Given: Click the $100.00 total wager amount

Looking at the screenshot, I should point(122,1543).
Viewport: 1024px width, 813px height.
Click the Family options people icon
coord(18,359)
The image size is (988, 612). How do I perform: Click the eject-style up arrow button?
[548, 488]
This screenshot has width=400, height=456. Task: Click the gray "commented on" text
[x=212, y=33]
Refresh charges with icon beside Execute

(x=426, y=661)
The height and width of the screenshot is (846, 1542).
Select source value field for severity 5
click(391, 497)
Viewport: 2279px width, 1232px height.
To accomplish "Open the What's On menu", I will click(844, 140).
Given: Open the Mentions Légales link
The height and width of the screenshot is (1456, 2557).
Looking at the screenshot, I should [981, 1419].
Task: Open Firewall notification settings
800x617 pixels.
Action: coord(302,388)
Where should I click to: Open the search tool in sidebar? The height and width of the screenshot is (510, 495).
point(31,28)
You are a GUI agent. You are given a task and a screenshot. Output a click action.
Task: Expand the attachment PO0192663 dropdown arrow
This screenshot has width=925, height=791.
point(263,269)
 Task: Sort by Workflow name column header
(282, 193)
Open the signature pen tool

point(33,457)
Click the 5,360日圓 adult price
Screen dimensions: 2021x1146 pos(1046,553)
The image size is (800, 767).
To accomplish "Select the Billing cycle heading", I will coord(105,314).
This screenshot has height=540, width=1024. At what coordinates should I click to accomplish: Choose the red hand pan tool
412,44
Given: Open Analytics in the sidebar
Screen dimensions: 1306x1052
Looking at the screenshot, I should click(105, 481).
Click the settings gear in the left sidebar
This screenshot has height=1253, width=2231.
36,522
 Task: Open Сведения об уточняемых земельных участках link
+++
=== Goal ===
Retype every item above line for line, keeping each character as it stands.

=== Response ===
Given: Click the $100.00 total wager amount

Looking at the screenshot, I should point(122,1543).
Viewport: 1024px width, 813px height.
Click the Family options people icon
coord(18,359)
The image size is (988, 612). How do I perform: Click the eject-style up arrow button?
[548, 488]
This screenshot has width=400, height=456. Task: Click the gray "commented on" text
[x=212, y=33]
Refresh charges with icon beside Execute

(x=426, y=661)
The height and width of the screenshot is (846, 1542).
Select source value field for severity 5
click(391, 497)
Viewport: 2279px width, 1232px height.
To accomplish "Open the What's On menu", I will click(844, 140).
Given: Open the Mentions Légales link
The height and width of the screenshot is (1456, 2557).
Looking at the screenshot, I should [981, 1419].
Task: Open Firewall notification settings
800x617 pixels.
Action: coord(302,388)
Where should I click to: Open the search tool in sidebar? The height and width of the screenshot is (510, 495).
point(31,28)
You are a GUI agent. You are given a task and a screenshot. Output a click action.
Task: Expand the attachment PO0192663 dropdown arrow
This screenshot has width=925, height=791.
point(263,269)
 Task: Sort by Workflow name column header
(282, 193)
Open the signature pen tool

point(33,457)
Click the 5,360日圓 adult price
Screen dimensions: 2021x1146 pos(1046,553)
The image size is (800, 767).
To accomplish "Select the Billing cycle heading", I will coord(105,314).
This screenshot has height=540, width=1024. At what coordinates should I click to accomplish: Choose the red hand pan tool
412,44
Given: Open Analytics in the sidebar
Screen dimensions: 1306x1052
Looking at the screenshot, I should click(105, 481).
Click the settings gear in the left sidebar
This screenshot has height=1253, width=2231.
36,522
 Task: Open Сведения об уточняемых земельных участках link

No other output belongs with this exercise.